--- Document passage ---

The sharp corner of 9/11
Fourteen years ago today our entire world as we knew it changed forever.
The effects of Sept. 11, 2001, still linger in the hearts and minds through every community across the United States on this hallowed day that we remember when thousands of men, women and children met their demise at the hands of a group of people that most of us had never heard of.
The impact 9/11 had on people varies widely — from those who stood in the streets of New York City with their eyes to the sky as an airplane barreled into a skyscraper to those who heard about it from far away hours after it happened.
Both viewpoints left disbelief and shock resonating in minds and hearts.
The first time I heard anything about the attacks, I was making my way to history class as a freshman in high school in Buckingham. I had on my backpack, and I was turning the corner headed up the stairs to history class when I overheard an upperclassman say that the nation was under attack.
Our nation under attack? I’d never heard someone utter those words before. I was dumbfounded, telling myself that it couldn’t be true.
I also remember watching live coverage of the aftermath that afternoon as I sat in my hospitality class waiting to go home.
Many like me can remember what they were doing and where they were when they heard the news from a colleague or over the radio or on the TV.
As millions watched the live coverage of the early events, our world changed before our eyes.
Not only did we lose hundreds of our brothers and sisters — two of which were from Farmville — when those airplanes hit the Twin Towers, but I think each of us lost a small part of ourselves because of the impact the incidents had on the world, but more so on Americans.
Filling in that missing piece hasn’t been easy for many, including those who lost loved ones in the tragedy. It’s a process though that can be aided by flying an American flag on your front porch, thanking a veteran for his or her service to our nation or attending a local Veterans Day or Memorial Day service.
These actions show our unity as members of a collective group of communities bound together by the same principles and standards of hope, love and forgiveness that we all must embrace to be whole and healed.

---

# Task prompt:
Reproduce the full 9/11 remembrance column above, word for word.

--- Given records ---

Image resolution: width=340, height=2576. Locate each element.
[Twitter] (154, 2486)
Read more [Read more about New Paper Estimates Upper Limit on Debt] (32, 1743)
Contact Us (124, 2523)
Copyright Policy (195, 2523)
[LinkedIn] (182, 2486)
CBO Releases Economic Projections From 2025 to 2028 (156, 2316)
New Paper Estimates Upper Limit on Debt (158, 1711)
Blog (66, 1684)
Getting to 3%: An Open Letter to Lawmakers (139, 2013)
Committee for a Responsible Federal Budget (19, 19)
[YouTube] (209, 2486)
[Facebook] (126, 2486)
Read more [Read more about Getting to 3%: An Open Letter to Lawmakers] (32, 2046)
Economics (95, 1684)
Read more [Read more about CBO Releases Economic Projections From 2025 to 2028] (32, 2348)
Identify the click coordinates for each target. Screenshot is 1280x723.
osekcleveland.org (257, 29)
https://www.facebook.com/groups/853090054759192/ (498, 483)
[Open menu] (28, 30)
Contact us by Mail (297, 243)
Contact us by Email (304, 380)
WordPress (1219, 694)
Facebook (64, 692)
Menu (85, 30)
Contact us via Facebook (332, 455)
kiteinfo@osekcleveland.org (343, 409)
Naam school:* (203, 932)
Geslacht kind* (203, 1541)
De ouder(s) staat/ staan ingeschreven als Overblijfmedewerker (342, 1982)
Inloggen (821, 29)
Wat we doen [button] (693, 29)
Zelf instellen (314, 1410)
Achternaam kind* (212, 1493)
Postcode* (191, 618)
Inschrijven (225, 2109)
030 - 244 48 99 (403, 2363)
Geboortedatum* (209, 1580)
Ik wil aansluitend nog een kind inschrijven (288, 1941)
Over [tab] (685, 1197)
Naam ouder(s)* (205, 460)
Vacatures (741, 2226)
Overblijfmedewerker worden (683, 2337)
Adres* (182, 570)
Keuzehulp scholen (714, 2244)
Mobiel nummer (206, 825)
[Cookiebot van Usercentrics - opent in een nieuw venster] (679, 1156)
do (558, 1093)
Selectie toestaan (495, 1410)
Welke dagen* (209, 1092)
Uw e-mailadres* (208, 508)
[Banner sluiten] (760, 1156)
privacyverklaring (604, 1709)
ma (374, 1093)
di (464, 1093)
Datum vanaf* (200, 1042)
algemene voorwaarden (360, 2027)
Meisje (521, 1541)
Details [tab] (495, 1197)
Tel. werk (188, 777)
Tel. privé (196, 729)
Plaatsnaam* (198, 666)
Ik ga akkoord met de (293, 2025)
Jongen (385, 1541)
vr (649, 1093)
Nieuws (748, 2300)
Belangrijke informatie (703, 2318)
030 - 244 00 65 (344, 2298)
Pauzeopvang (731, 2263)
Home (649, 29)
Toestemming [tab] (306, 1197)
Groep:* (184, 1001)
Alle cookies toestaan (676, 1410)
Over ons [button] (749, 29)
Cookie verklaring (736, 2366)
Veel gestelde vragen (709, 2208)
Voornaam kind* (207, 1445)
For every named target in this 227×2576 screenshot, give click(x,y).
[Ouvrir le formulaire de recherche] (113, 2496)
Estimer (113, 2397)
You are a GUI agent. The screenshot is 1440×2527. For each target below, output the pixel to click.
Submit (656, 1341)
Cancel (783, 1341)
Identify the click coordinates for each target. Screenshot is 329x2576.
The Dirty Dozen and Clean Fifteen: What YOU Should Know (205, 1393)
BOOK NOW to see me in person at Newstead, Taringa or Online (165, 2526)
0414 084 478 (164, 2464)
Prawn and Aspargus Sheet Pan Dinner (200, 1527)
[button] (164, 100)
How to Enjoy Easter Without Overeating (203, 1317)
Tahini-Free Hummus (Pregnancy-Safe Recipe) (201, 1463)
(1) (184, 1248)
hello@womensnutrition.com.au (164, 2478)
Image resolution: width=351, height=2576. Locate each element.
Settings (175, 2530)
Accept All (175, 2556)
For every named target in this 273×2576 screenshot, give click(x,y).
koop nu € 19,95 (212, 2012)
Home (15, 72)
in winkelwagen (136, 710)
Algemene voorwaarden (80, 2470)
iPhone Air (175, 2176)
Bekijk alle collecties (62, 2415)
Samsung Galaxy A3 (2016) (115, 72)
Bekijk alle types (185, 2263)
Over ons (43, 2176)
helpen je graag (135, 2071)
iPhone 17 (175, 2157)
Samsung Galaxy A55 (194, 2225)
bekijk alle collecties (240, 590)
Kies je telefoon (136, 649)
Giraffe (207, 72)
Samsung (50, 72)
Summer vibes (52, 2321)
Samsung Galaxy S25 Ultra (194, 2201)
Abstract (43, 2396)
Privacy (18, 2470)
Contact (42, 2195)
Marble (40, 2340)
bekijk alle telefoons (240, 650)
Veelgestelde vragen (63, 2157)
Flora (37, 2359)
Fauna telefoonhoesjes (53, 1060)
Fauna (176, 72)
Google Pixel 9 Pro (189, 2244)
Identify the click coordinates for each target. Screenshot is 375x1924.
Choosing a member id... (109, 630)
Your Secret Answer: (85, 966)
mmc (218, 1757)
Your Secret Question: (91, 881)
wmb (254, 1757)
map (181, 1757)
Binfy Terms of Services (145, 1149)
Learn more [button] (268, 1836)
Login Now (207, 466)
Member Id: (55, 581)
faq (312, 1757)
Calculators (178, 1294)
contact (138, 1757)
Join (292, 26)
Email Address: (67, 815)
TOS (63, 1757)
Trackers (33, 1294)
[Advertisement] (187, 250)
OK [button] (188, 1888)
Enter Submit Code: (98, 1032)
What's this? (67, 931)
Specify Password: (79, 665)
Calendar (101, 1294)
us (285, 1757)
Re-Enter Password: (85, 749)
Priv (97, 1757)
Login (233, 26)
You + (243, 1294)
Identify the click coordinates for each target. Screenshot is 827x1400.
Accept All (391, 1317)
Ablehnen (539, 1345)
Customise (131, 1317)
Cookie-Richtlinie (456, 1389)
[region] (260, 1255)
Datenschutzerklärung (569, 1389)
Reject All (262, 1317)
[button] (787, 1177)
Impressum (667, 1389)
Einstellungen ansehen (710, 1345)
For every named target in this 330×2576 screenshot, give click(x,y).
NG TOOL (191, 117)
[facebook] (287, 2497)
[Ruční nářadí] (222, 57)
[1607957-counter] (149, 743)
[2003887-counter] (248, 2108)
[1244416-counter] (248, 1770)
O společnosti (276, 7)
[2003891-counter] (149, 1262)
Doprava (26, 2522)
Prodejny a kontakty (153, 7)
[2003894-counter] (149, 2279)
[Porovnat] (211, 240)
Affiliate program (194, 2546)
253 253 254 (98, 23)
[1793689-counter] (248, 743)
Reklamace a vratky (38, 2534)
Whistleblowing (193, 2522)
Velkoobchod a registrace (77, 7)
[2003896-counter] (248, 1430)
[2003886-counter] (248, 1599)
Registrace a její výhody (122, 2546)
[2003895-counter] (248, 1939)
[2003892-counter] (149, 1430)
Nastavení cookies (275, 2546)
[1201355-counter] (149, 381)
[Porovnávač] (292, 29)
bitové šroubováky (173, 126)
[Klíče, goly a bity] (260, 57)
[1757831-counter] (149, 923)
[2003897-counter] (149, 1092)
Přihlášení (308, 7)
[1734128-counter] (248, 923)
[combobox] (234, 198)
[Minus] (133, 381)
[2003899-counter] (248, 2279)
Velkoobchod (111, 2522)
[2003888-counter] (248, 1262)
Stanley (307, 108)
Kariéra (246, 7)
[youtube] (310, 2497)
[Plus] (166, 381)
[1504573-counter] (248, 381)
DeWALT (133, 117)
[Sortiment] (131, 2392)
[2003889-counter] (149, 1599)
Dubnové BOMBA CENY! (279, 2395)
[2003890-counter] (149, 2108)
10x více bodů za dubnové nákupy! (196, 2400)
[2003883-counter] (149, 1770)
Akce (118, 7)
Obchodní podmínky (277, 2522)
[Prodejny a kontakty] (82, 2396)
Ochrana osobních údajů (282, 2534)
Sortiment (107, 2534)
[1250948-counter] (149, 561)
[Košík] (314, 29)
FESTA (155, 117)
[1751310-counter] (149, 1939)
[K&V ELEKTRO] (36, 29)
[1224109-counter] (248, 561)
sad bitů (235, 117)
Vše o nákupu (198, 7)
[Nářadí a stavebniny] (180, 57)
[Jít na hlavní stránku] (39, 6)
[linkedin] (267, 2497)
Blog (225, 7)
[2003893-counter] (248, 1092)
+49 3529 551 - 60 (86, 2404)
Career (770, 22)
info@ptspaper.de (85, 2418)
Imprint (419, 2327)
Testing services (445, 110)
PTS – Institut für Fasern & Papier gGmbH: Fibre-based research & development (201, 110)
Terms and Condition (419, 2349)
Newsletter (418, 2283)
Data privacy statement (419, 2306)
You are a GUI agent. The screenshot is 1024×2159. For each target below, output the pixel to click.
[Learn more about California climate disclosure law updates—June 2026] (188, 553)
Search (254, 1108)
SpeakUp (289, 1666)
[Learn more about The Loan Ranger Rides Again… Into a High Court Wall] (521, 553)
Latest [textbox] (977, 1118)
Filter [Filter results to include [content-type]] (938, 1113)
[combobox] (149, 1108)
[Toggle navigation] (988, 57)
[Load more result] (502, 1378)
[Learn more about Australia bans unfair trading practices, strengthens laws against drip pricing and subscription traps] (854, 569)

---

# Task answer:
The sharp corner of 9/11
Fourteen years ago today our entire world as we knew it changed forever.
The effects of Sept. 11, 2001, still linger in the hearts and minds through every community across the United States on this hallowed day that we remember when thousands of men, women and children met their demise at the hands of a group of people that most of us had never heard of.
The impact 9/11 had on people varies widely — from those who stood in the streets of New York City with their eyes to the sky as an airplane barreled into a skyscraper to those who heard about it from far away hours after it happened.
Both viewpoints left disbelief and shock resonating in minds and hearts.
The first time I heard anything about the attacks, I was making my way to history class as a freshman in high school in Buckingham. I had on my backpack, and I was turning the corner headed up the stairs to history class when I overheard an upperclassman say that the nation was under attack.
Our nation under attack? I’d never heard someone utter those words before. I was dumbfounded, telling myself that it couldn’t be true.
I also remember watching live coverage of the aftermath that afternoon as I sat in my hospitality class waiting to go home.
Many like me can remember what they were doing and where they were when they heard the news from a colleague or over the radio or on the TV.
As millions watched the live coverage of the early events, our world changed before our eyes.
Not only did we lose hundreds of our brothers and sisters — two of which were from Farmville — when those airplanes hit the Twin Towers, but I think each of us lost a small part of ourselves because of the impact the incidents had on the world, but more so on Americans.
Filling in that missing piece hasn’t been easy for many, including those who lost loved ones in the tragedy. It’s a process though that can be aided by flying an American flag on your front porch, thanking a veteran for his or her service to our nation or attending a local Veterans Day or Memorial Day service.
These actions show our unity as members of a collective group of communities bound together by the same principles and standards of hope, love and forgiveness that we all must embrace to be whole and healed.